Role of liver PPARγ in high fat diet-induced hepatic steatosis
Dept. of Medical Science/박사
Recently, it has been implied that hepatic peroxisome proliferator activated receptor γ (PPARγ) plays a role in hepatic lipid accumulation. I found that C3H/HeJ mice barely express PPARγ in the liver and are highly resistant to hepatic steatosis in response to a high-fat diet (HFD), as compared to the diet-induced obesity-prone model, C57BL/6 mice. The expression of hepatic PPARγ2 was low in C57BL/6 mice fed a normal chow diet, and was increased robustly when mice were fed a HFD. As a result, hepatic triacylglycerol (TG) and cholesterol levels were significantly increased by HFD, and oil-red O staining demonstrated development of hepatic steatosis. In contrast, the liver of C3H/HeJ mice remained normal without accumulation of lipid droplets on HFD. In addition, C3H/HeJ mice did not develop glucose intolerance, showing a normal glucose tolerance test even after feding HFD. Adenovirus-mediated expression of PPARγ2 in primary hepatocytes isolated from C3H/HeJ mice resulted in increased lipid accumulation, as determined by fatty acid transport and TG contents. Adenoviral overexpression of PPARγ2 in C3H/HeJ mice resulted in a significant accumulation of lipids in the liver as similar as in primary hepatocyte. I also found that hepatic PPARγ2 up-regulated several target genes including aP2/422, FAT/CD36, and monoacylglycerol O-acyltransferase 1 (MGAT1) in the liver.

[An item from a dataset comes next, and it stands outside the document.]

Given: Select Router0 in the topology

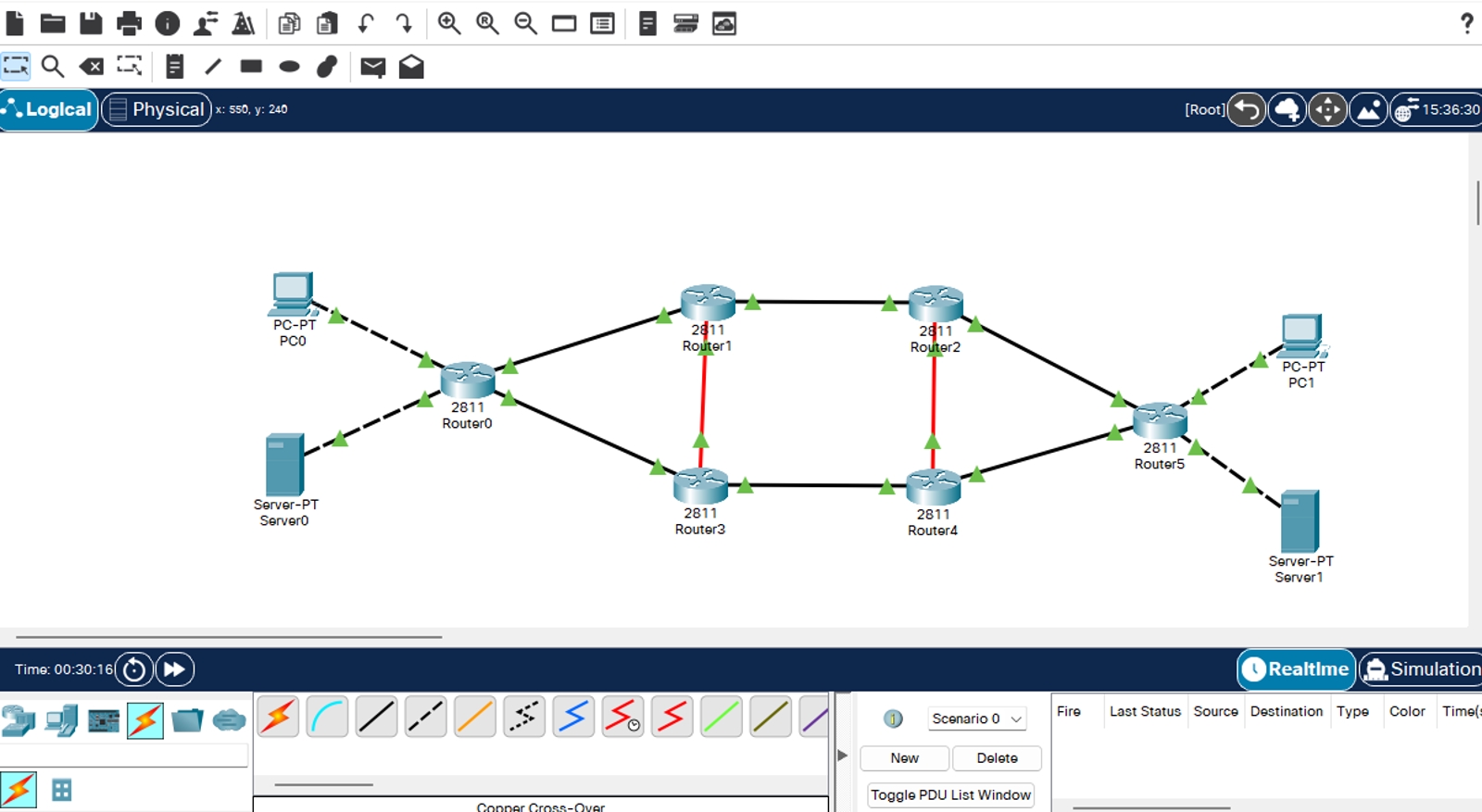Looking at the screenshot, I should tap(468, 380).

In particular, MGAT1 expression was tightly associated with PPARγ2 expression, indicating that hepatic PPARγ2 is responsible for the fatty liver through an MGAT1-involved pathway in lipid metabolism. Acetylation and methylation analyses of PPARg2 gene showed decreased acetylation status in C3H/HeJ mice but no difference in methylation between C3H/HeJ and C57BL/6 liver. This result suggests that epigenetics and other mechanisms are involved in regulation of the expression of PPARγ in C3H/HeJ mice liver. Taken together, it is suggested that increased PPARg activity on HFD plays a major role in lipid accumulation in liver, by regulating fatty acid transport and the TG incorporation pathway.